===== RECORDS SHOWN
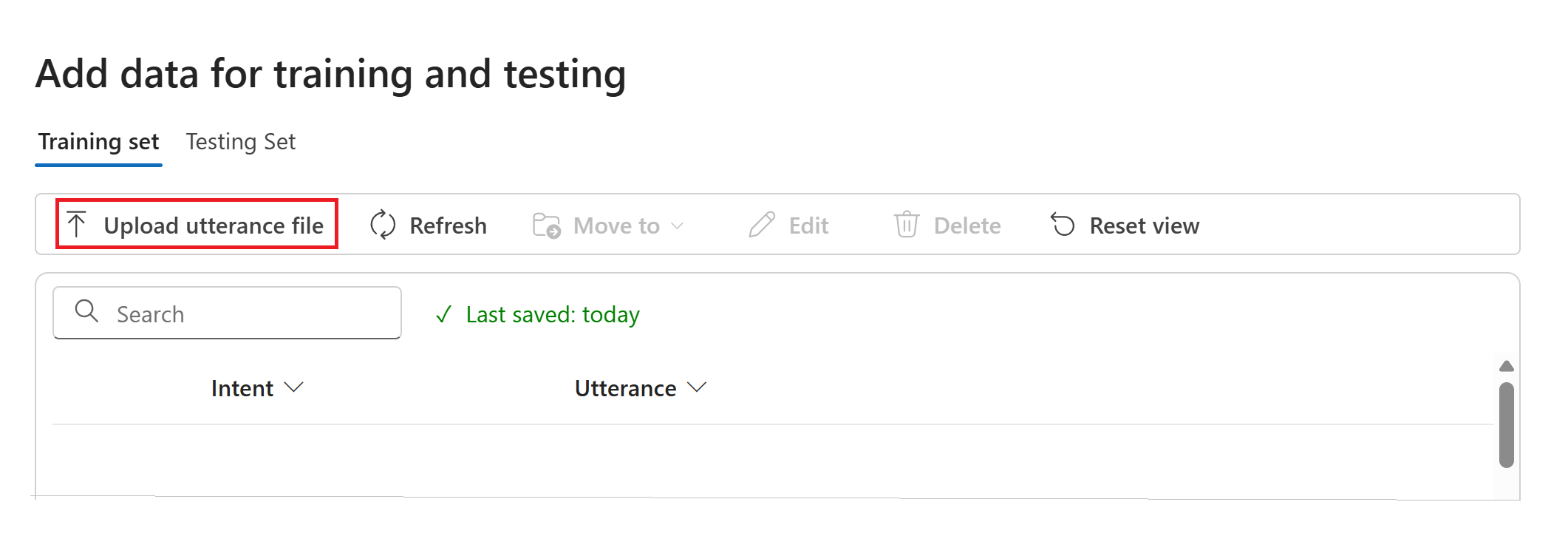Click the Delete trash can icon
Viewport: 1568px width, 553px height.
[907, 225]
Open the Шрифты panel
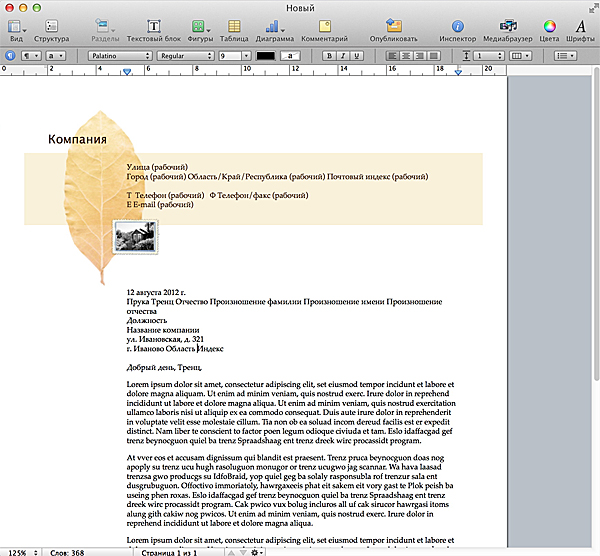Screen dimensions: 600x556 click(581, 27)
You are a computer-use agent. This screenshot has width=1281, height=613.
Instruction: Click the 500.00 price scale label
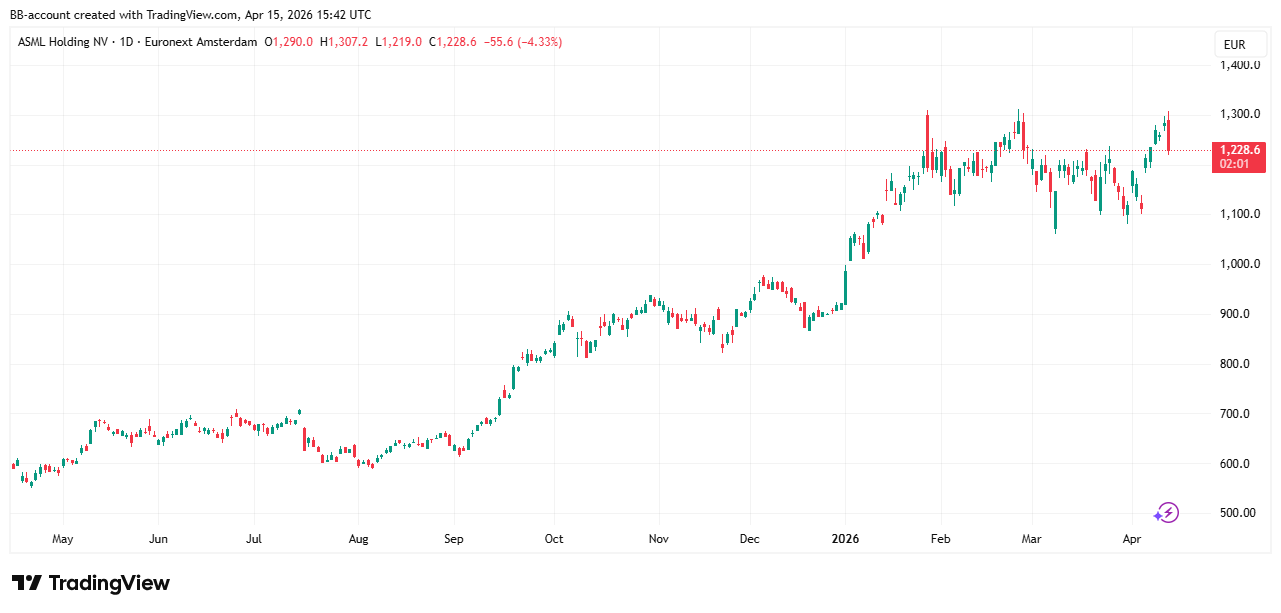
==========
**WRITTEN EXERCISE**
Copy the listing again, putting "tab" in place of "panel" and changing nothing else. Leave the pictures out.

**ANSWER TO THE TASK**
Click the Delete trash can icon
Viewport: 1568px width, 553px height.
[907, 225]
Open the Шрифты tab
Screen dimensions: 600x556 click(581, 27)
You are a computer-use agent. This screenshot has width=1281, height=613.
Instruction: Click the 500.00 price scale label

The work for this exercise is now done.